By Corey C. Poole
What do you get when a wandering con man meets a heartbreaking bartender? Some would say it might lead to a whole lot of “small town bullshit.” The production crew behind the movie The Dirty South would say it leads to an authentic, fun, hit-movie.
A red carpet premiere was held in Natchitoches on Nov. 2 for the movie, written and directed by Matthew Yerby, a Winnfield native, Northwestern State University graduate and employee at The Point Place Marina where The Dirty South was filmed.
Inspired by two of Matthew’s late father’s favorite songs, Run Around Sue and The Wanderer, the movie is a wild ride that takes place in a matter of three days. It’s action packed, but has an underlying message of family unity and the lengths people will go to to protect the ones they love. It pulls viewers in from the very beginning and takes them through a powerful tale of lawlessness and desperation that inevitably leads to a family coming out the other side closer for all the drama.

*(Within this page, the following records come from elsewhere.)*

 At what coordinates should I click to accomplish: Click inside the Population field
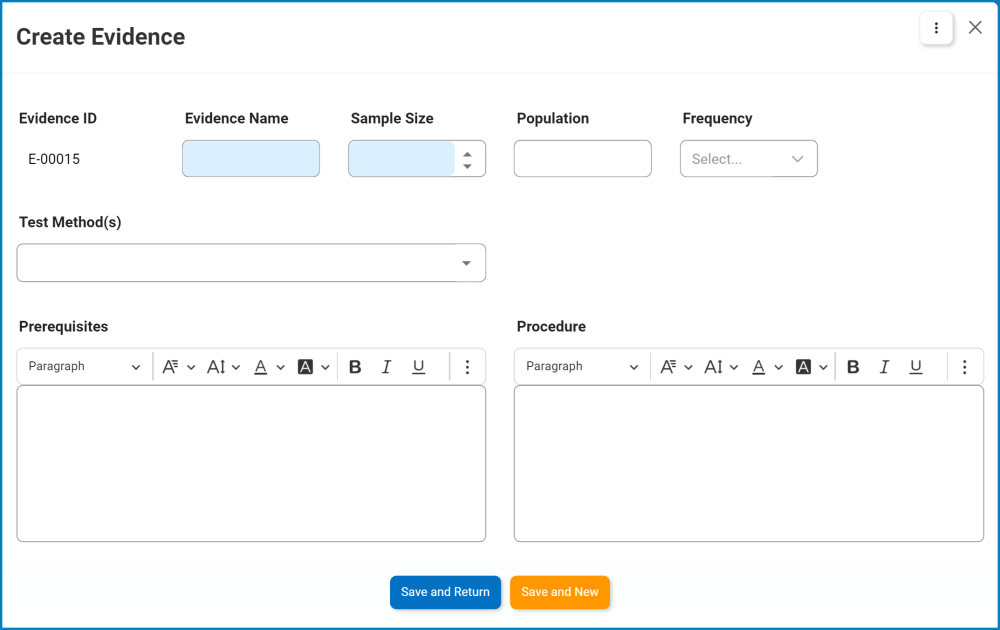click(582, 158)
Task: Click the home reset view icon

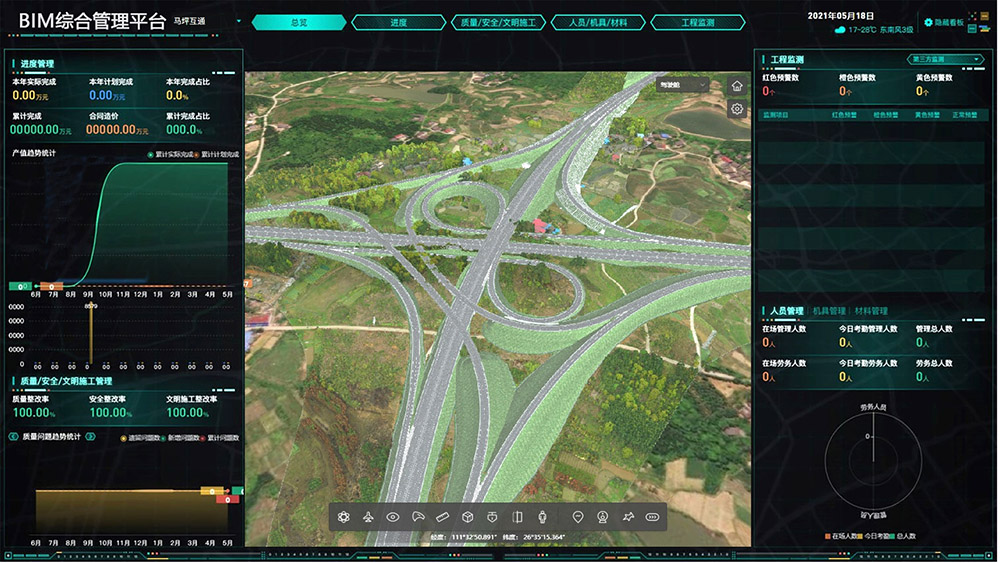Action: click(737, 86)
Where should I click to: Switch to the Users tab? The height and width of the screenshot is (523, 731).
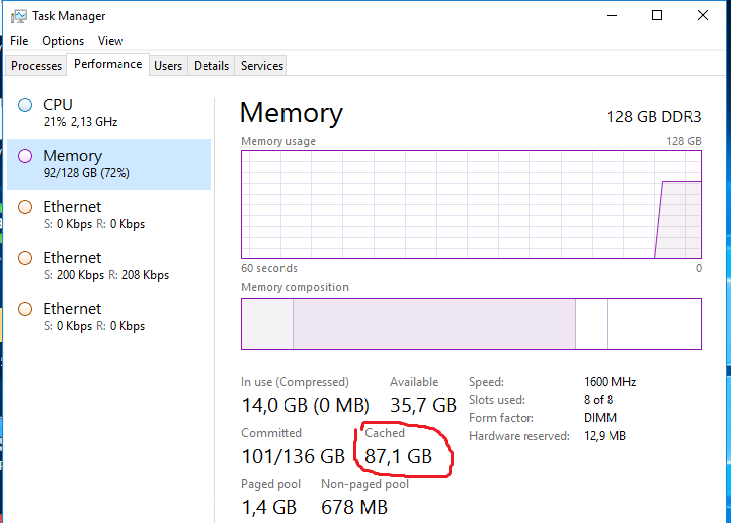point(168,66)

The movie will officially be out on Nov. 10 in select theaters and streaming services. The cast features well known actors including Dermot Mulroney, Willa Holland, and Shane West. Vogel Petrongolo Independent Producers Andrew Vogel and Suzann Toni Petrongolo each played a role in the movie while also working behind the scenes.
When asked about the movie and his experience with filming in Natchitoches, Shane West said it was phenomenal.

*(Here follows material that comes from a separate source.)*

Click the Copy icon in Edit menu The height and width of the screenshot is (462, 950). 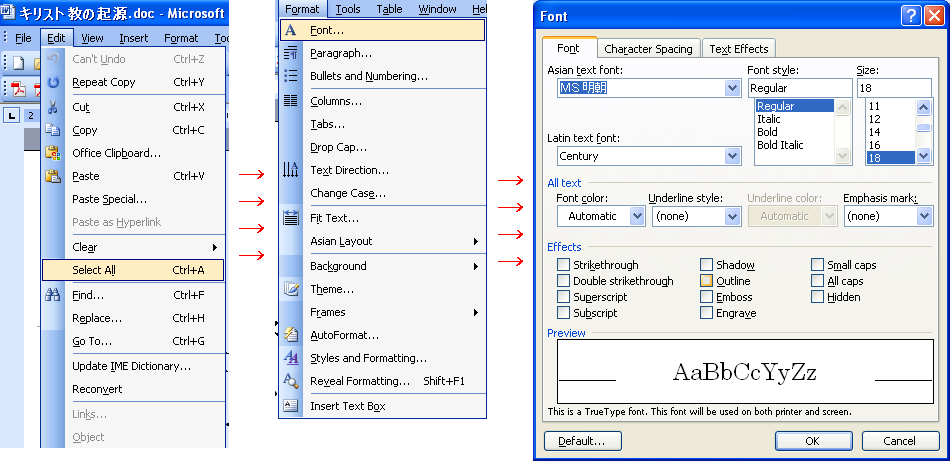pos(53,130)
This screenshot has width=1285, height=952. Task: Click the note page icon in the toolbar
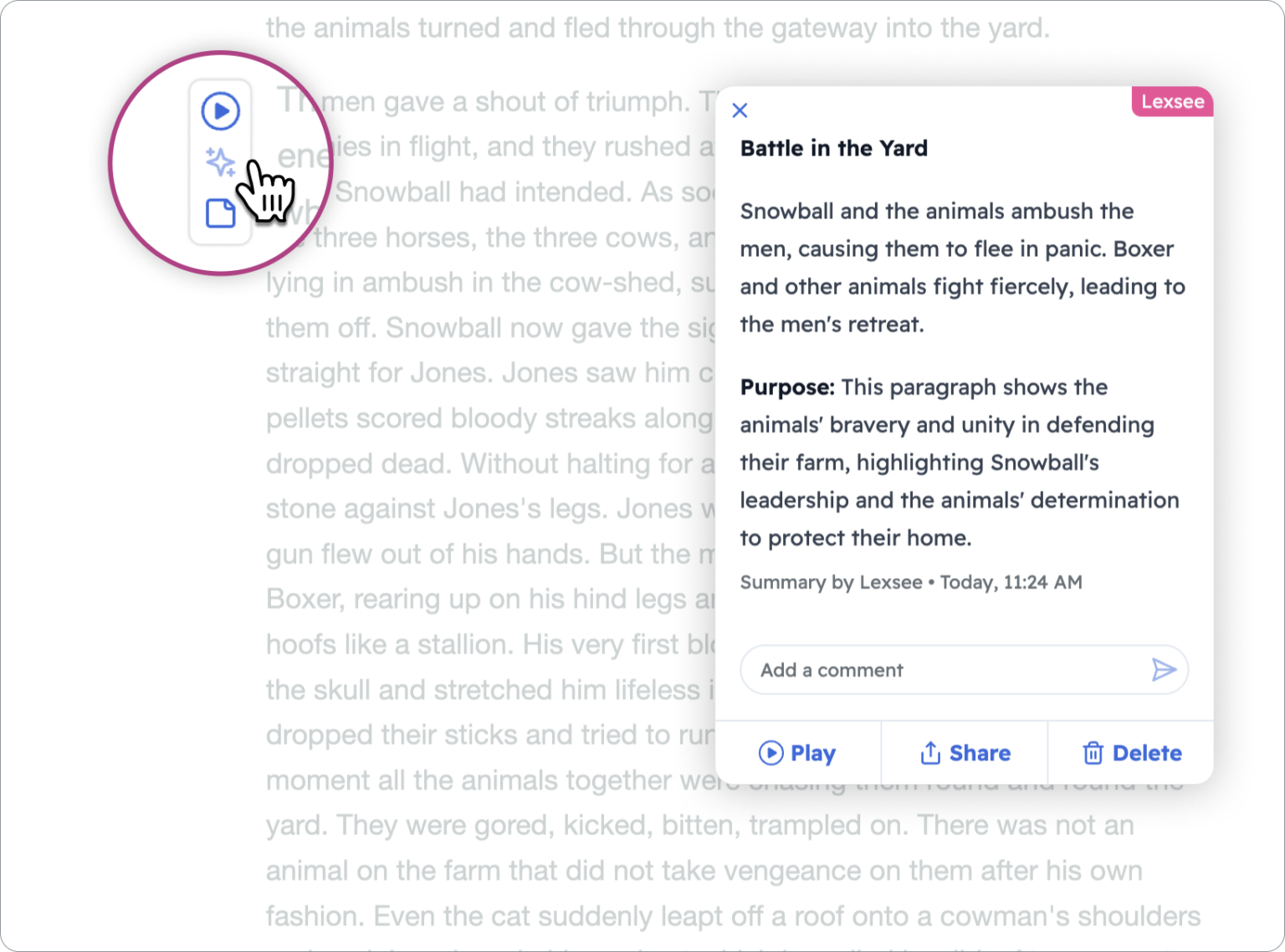[x=220, y=212]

West is known for his roles in Liberty Heights (1999), Whatever It Takes (2000), A Walk to Remember (2002), The League of Extraordinary Gentlemen (2003), and on the show “Salem” (2014).

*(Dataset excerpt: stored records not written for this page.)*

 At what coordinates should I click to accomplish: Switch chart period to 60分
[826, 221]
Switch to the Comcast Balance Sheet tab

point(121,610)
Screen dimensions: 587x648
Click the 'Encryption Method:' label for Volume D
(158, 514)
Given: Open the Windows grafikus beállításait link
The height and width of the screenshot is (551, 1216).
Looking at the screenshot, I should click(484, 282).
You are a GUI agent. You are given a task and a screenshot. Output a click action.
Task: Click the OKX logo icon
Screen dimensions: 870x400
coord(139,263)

Born in Baton Rouge, West added, “It was fun to be a part of a project that was completely involved in Louisiana. It all had a wonderful family quality to it.”
What really excited him about the project was the characters and the storyline, and getting to experience the Natchitoches Christmas Festival for the first time. He enjoyed filming in the area, meeting all the people, eating at all the restaurants and immersing himself in the culture.
During a Q&A with cast and crew after the premiere, Yerby thanked the Natchitoches community who rose to meet all of the needs the film had, from finding a tractor in around 20 minutes, to producing heaters so the cast and crew didn’t freeze while filming in November. Marina Owner Debbie Walker also made a lot of the production possible by allowing the film crew to use the bar as its base camp. Other residents helped by providing their homes for set locations, loaning out boats for river scenes, and providing other equipment like vehicles, clothing, heaters, and even a wild hog in a cage. A pleasant and unexpected surprise, BOM donated toward the film.
“If it wasn’t for the wonderful people like Debbie, Daniel Page, Van Eversull, Rodney Harrington and many others selflessly helping us, we wouldn’t have The Dirty South,” said Matthew. “People are more than willing to help here in the South.”
On paper, the budget for this film is $1 million, but because of all the local support, Matthew said the production value is close to $5 million.
“It’s been unbelievable because it doesn’t happen anywhere else,” said Matthew, who had Natchitoches and Cane River in mind for the filming location as he started writing the script four years ago.